Please consider all risks carefully before investing. Investments in a Kopernik strategy are subject to certain risks such as market, investment style, interest rate, deflation, and illiquidity risk. Investments in small and mid-capitalization companies also involve greater risk and portfolio price volatility than investments in larger capitalization stocks. Investing in non-U.S. markets, including emerging and frontier markets, involves certain additional risks, including potential currency fluctuations and controls, restrictions on foreign investments, less governmental supervision and regulation, less liquidity, less disclosure, and the potential for market volatility, expropriation, confiscatory taxation, and social, economic and political instability. Investments in energy and natural resources companies are especially affected by developments in the commodities markets, the supply of and demand for specific resources, raw materials, products and services, the price of oil and gas, exploration and production spending, government regulation, economic conditions, international political developments, energy conservation efforts and the success of exploration projects.

Investing involves risk, including possible loss of principal. There can be no assurance that a strategy will achieve its stated objectives. Equity funds are subject generally to market, market sector, market liquidity, issuer, and investment style risks, among other factors, to varying degrees, all of which are more fully described in the fund’s prospectus. Investments in foreign securities may underperform and may be more volatile than comparable U.S. securities because of the risks involving foreign economies and markets, foreign political systems, foreign regulatory standards, foreign currencies and taxes. Investments in foreign and emerging markets present additional risks, such as increased volatility and lower trading volume.

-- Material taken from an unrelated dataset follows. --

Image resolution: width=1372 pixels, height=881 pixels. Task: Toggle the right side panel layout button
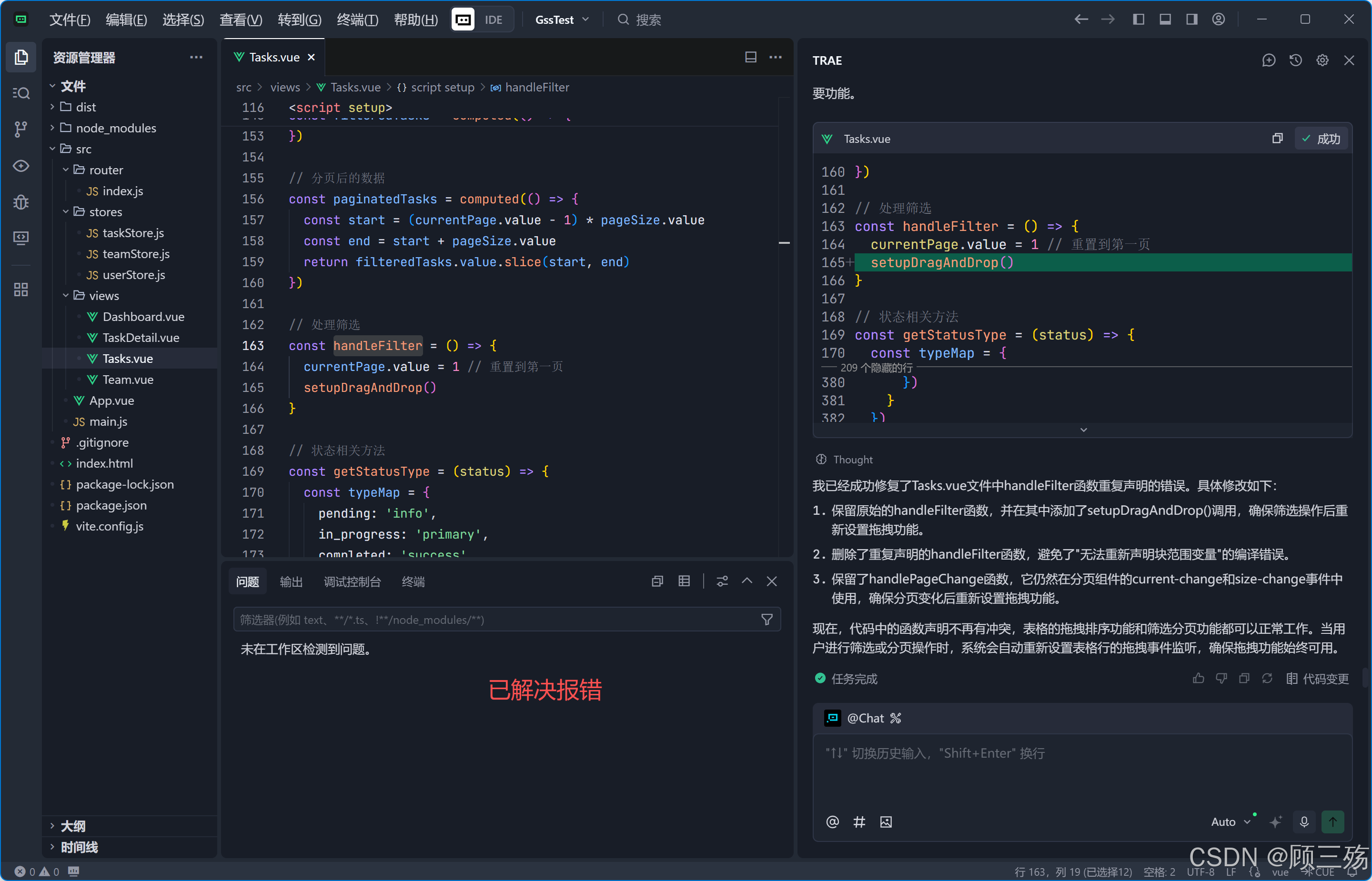tap(1192, 20)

The holdings discussed in this piece should not be considered recommendations to purchase or sell a particular security. It should not be assumed that securities bought or sold in the future will be profitable or will equal the performance of the securities in this portfolio. Current and future portfolio holdings are subject to risk.

Commodities may be affected by changes in overall market movements, changes in interest rates, and other factors such as weather, disease, embargoes, or political and regulatory developments, such as trading activity of speculators and arbitrageurs in the commodities. Investing in commodities entails significant risk and is not appropriate for all investors.

To determine if a Kopernik Mutual Fund is an appropriate investment for you, carefully consider the Fund’s investment objectives, risk factors, charges and expenses before investing. This and other information can be found in the Fund offering materials, which may be obtained by contacting your investment professional or calling Kopernik Mutual Fund at 1-855-887-4KGI (4544). Read the offering materials carefully before investing or sending money. Check with your investment professional to determine if a Kopernik Mutual Fund is available for sale within their firm. Not all funds are available for sale at all firms.